Item 5.02 Departure of Directors or Certain Officers; Election of Directors; Appointment of Certain Officers; Compensatory Arrangements of Certain Officers
Management Changes
On February 24, 2025, Dr. Ralph Schiess resigned from his positions as the Interim Chief Executive Officer and Chief Science Officer of Onconetix, Inc. (the “Company”), effective immediately, and from his position as Chief Executive Officer of Proteomedix AG, effective May 31, 2025.
On February 24, 2025, the Company’s Board of Directors (the “Board”) appointed James Sapirstein, 63, an existing member of the Board, as Executive Chairman.
Mr. Sapirstein, one of the Company’s directors since February 2022 and its Lead Independent Director from October 2023 until his appointment as Executive Chairman, has over 35 years of experience leading, founding, growing, and selling healthcare companies, specifically in the pharmaceutical space. Mr. Sapirstein is currently the President, CEO and Chairman of Entero Therapeutics, Inc. (Nasdaq: ENTO), where he has been since October 2019. His career began in sales at Eli Lilly, eventually rising to Director of International Marketing at Bristol Myers Squibb from July 1996 to June 2000, and later led the launch of Viread (tenofovir) at Gilead Sciences, Inc. (Nasdaq: GILD), where he served as Global Marketing Lead from June 2020 to June 2002. From November 2006 to January 2011, he served as founding CEO of Tobira Therapeutics (Nasdaq: TBRA), then a private company, and later acquired by Allergan (NYSE: AGN).

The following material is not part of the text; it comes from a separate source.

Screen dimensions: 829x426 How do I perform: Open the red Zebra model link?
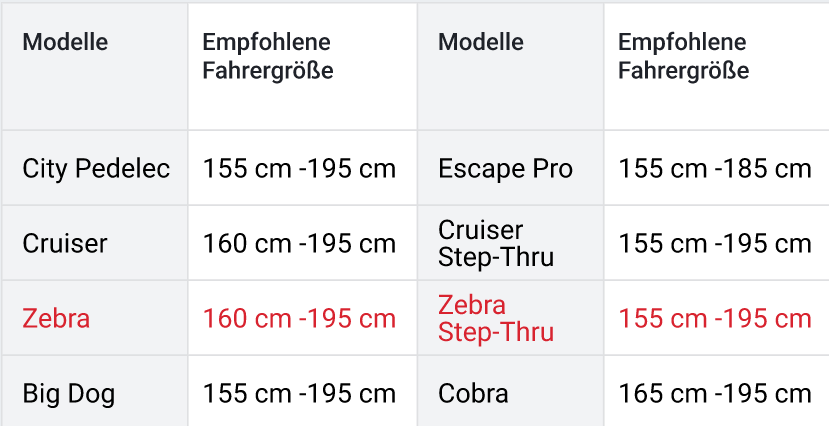pos(56,319)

Since then, he has served as CEO of Alliqua Biomedical (Nasdaq: ALQA) from September 2012 to February 2014 and CEO of Contravir Pharmaceuticals (Nasdaq: CTRV) from March 2014 to October 2018. He has been part of almost two dozen drug product launches and specifically either led or has been a key member of several HIV product launches into different new classes of therapeutics at the time. Additionally, Mr. Sapirstein has held board positions on ZyVersa Therapeutics, Inc. (Nasdaq: ZVSA) since January 2023 and Enochian Biosciences (Nasdaq: ENOB) since April 2018. He previously served as a director of Marizyme, Inc. (OTCMKTS:MRZM) (Executive Chairman) from December 2018 to June 2021, Leading Biosciences from 2016 to 2021, BioNJ, an association of biopharma industries in New Jersey, from February 2017 to February 2019, RespireRX (OTCBB:RSPI) from April 2014 to January 2020, NanoViricides Inc. (NYSE: NNVC) from November 2018 to January 2020, and Blue Water Acquisition Corp. from December 2020 until its business combination with Clarus Therapeutics, Inc. in September 2021. He is also a Board Director for BIO, the leading Biopharma Industries Organization promoting public policy and networking in the healthcare space, where he sits on both the Health Section and Emerging Companies Section Governing Boards. Mr. Sapirstein received a B.S. in Pharmacy from Rutgers University and his MBA from Fairleigh Dickinson University.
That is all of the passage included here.